勾玉キッス☆ 89
雅章君は苦悶の声を上げながら、絶え絶えに声を出している。
「…裕美…か……うぅっ…来て…くれた…のか……だったら…もっと早く…来てくれよな……」
「雅…ごめんね。私が一緒にいれば、こんな…こんなことには……」
裕美さんの言葉に、嗚咽(おえつ)が混ざっていた。
裕美さんは…泣いていた。
「桐生さん。天野さんのせいじゃない。気付くのが遅かった俺のせいだ」
「…その声は…森崎……“ダブりの帝王”の…森崎 晶か……」
「転校生の美少女が言う言葉かよ。それ、誰から聞いた?」
「…そ、それは…に…兄さんから…話を…聞いていたから……ぐっ…がああぁっ!」
「桐生さん、どうした!?」
「ぐっ…あああああぁぁぁっっ……気が…遠く……」
絶え絶えながらも、森崎君の言葉に答えていた雅章君が再び苦しみ出した。
あまりの唐突過ぎる出来事が続いたせいか、幻姫は戸惑ったままだった。
「桐生さん、大丈夫か? 気をしっかり持つんだ!」
苦悶の声を上げていた雅章君が急に黙る。
「桐生さん?」
雅章君がゆらりと立ち上がる。その仕草に、私は甘く淫らな匂いを感じた。
私が知っている雅章君から、この匂いを感じたことはなかった。
「……大丈夫、じゃないわ。おかげで危うく閉じ込められるところだったのよ」
「…誰だ、お前は」
「あたしの名前なんかどうでもいいじゃない。
森…崎……君、だったかしら?
あなたってひどい人ね。

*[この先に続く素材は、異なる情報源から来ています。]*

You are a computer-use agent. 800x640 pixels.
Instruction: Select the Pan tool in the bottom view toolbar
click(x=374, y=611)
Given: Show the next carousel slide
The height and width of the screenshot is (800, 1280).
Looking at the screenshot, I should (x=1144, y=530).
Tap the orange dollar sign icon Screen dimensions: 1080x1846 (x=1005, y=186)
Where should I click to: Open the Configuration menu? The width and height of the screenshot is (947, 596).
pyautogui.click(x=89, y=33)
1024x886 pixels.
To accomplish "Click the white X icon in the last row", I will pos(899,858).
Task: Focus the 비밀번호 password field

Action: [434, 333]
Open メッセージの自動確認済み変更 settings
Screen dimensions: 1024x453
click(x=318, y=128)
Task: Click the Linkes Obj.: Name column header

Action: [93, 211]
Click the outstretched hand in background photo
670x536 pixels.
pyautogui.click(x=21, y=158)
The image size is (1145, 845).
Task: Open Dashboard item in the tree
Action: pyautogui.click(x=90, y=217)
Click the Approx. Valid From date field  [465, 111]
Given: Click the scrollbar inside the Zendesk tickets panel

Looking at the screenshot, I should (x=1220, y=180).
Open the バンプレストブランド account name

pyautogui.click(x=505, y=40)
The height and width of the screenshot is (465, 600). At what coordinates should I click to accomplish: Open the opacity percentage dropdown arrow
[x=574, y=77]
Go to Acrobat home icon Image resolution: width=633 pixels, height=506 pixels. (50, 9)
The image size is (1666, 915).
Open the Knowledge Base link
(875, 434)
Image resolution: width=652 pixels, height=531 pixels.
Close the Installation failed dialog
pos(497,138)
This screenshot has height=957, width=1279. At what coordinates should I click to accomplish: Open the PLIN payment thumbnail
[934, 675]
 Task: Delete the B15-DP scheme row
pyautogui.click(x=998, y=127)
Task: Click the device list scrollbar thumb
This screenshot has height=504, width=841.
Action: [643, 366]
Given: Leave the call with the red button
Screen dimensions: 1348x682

あたしに缶を投げつけて、その上あたしを眠らせようとするんですもの」
雅章君の口調が、女性口調に戻っていた。
『オトコ』を求める、淫らな雅章君に。
けれどもその口調は、幻姫との快楽に溺れていた時の口調から一転していた。
「どうしてあたしを眠らせようとするの?
あたしは、この体の欲求を叶えているだけなのよ。
こんなに大きくて感じやすいエッチなおっぱいが!
こんなに濡れやすくて感じやすいエッチなおま○こが!
『気持ちよくなりたい』って望んでいるの!
それを叶えることの何がいけないのよ?」
雅章君は『女の本能』を叫び、森崎君はそれを黙って聞いていた。
ただ、黙って聞いていた。
「………偉そうにモノを言うんじゃねぇよ。
いけないもくそもあるか。これ以上、桐生さんの体をお前の好き勝手にさせる訳にはいかないんだ。
悪いが、問答無用で今しばらくの間、眠ってもらうぞ」
「あたしを眠らせるぅ?
冗談じゃないわ! 幻姫のおかげで、あたしはやっと本来の姿を取り戻せたのよ! 今更、なんであんな奴にこの体を返さなきゃいけないのよ?」
「何が『本来の姿』だ! 笑わせんな!
クラスメイトの名前すらまともに知らないで、『本来の姿』を名乗るとはお笑いだ!